Q As a 43-year-old single gay guy, I recently had my first spanking
experience and am feeling extreme self-loathing. I was in a long-term
vanilla relationship for most of my adult life and never got to
experience anything kinky, but I’ve had an interest in it.

Long story short, I answered an online ad, went to this guy’s house
and let him paddle me. I quickly blew and quickly left. There was no
sex other than me jerking myself while getting hit.
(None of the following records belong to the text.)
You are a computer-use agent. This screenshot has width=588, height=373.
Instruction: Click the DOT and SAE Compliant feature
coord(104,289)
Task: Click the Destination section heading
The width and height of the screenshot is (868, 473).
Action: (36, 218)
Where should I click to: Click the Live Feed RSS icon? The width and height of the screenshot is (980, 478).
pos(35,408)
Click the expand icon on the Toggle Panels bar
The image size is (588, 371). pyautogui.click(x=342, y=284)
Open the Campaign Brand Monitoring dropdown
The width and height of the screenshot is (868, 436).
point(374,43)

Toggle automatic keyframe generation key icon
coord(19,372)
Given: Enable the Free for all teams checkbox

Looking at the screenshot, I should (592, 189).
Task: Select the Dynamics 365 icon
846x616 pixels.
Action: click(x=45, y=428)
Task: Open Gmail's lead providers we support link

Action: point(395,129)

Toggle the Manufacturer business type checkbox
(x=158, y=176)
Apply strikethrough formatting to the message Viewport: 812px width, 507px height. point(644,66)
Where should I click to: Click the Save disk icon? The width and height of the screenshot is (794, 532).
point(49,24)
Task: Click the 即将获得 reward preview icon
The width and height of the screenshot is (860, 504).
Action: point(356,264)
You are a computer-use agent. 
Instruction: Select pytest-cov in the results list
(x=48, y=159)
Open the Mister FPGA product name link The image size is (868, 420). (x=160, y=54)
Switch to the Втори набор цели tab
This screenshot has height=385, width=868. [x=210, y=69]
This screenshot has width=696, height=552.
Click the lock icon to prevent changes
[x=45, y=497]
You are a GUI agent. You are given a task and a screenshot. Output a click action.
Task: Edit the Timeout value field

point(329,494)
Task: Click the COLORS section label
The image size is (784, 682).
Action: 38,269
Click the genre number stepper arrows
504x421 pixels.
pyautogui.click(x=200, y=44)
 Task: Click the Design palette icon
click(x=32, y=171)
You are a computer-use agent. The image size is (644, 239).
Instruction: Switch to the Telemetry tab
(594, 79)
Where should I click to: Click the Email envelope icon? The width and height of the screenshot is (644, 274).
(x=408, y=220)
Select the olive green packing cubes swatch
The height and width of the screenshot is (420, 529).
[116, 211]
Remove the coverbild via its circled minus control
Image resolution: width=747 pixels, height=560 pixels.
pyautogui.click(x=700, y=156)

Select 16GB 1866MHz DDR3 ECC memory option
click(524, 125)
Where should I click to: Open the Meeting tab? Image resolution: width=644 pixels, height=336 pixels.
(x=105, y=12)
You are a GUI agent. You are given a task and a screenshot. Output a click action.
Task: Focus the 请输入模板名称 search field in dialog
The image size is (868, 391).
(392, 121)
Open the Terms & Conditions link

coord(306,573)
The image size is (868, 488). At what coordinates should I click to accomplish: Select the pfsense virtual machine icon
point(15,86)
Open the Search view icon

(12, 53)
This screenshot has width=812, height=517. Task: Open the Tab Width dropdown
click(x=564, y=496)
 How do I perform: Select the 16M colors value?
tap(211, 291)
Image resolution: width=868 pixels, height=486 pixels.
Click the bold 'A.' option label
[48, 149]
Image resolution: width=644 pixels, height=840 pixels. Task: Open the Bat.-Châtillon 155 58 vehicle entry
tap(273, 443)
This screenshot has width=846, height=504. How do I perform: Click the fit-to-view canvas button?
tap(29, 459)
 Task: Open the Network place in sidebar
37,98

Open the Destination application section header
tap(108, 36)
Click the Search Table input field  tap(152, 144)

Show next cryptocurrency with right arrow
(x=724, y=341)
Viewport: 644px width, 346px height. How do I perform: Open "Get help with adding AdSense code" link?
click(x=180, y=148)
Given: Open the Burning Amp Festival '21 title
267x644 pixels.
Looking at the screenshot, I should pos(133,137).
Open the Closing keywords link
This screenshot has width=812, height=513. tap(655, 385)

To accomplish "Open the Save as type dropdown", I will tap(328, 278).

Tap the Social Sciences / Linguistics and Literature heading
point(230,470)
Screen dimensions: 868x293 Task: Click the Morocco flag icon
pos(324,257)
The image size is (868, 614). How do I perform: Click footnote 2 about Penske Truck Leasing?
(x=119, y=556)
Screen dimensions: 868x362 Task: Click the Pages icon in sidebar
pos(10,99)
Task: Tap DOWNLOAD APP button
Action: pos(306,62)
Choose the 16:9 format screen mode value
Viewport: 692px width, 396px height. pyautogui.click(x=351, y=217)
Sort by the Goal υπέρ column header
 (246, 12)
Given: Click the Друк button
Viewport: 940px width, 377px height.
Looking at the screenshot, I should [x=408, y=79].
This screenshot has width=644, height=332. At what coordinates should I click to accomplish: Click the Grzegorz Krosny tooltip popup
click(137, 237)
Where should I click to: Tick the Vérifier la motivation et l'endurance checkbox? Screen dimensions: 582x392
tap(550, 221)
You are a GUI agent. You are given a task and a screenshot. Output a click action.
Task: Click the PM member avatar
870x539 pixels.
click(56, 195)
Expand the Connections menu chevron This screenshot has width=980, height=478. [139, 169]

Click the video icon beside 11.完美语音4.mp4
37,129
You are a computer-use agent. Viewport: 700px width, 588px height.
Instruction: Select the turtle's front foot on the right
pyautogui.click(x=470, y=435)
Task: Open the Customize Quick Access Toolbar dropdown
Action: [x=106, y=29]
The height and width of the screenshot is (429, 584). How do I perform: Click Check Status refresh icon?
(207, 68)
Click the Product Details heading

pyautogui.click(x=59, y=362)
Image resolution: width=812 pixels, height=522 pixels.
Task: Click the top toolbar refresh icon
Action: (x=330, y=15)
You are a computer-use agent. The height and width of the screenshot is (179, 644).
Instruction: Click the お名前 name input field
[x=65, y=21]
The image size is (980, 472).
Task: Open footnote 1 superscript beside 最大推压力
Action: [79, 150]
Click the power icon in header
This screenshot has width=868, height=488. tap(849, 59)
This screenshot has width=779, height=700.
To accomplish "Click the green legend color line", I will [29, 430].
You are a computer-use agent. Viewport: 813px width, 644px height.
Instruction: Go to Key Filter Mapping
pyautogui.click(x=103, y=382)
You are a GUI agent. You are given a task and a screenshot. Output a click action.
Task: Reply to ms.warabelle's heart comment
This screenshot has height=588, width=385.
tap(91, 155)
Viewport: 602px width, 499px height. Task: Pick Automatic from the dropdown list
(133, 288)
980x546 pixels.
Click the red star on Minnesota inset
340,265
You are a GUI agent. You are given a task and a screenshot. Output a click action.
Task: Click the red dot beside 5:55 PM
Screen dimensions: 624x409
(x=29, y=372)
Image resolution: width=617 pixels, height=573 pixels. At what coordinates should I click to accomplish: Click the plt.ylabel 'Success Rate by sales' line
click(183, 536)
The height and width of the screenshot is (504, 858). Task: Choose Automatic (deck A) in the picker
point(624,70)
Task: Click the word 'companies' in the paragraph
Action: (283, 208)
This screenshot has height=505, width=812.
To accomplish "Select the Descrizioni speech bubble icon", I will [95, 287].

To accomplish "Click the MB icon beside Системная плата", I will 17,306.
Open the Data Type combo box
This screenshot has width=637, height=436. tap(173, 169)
Now I feel awful. It’s not the spanking itself, but rather the
anonymous nature of what I did. This type of hookup is not my thing, as
I am used to sex in the context of a loving, committed relationship.I
feel like I’ve let myself down, like I dropped my standards and I fear
sliding down a slippery slope into a life of anonymous, kinky
encounters. I’ve never wanted to be one of “those guys.”

I can’t eat, I can’t sleep and I feel like puking. I can’t talk to
any of my friends about this—I’m too embarrassed.

Please put my mind at ease. Please tell me if getting spanked with a
hand and paddles is risky for sexually transmitted infections. Also,
what can I do to deal with this guilt?

I swear that I’m not exaggerating here, and I feel like I really
desperately need someone to talk to about this.–Shouldn’t Want
Anonymous Thrashings

A There’s no way you contracted a sexually transmitted infection
during that spanking session, SWAT, so calm the fuck down, OK?

Now.

You lived a little, SWAT, you had a sexual adventure, you took a
very short walk on the mild side of the wild side. And you learned
something important about yourself in the process: Just having your
kink indulged isn’t enough. You need your kink indulged in the context
of a loving, committed relationship. You want to be spanked by someone
you love and who loves you. That’s just how you’re wired.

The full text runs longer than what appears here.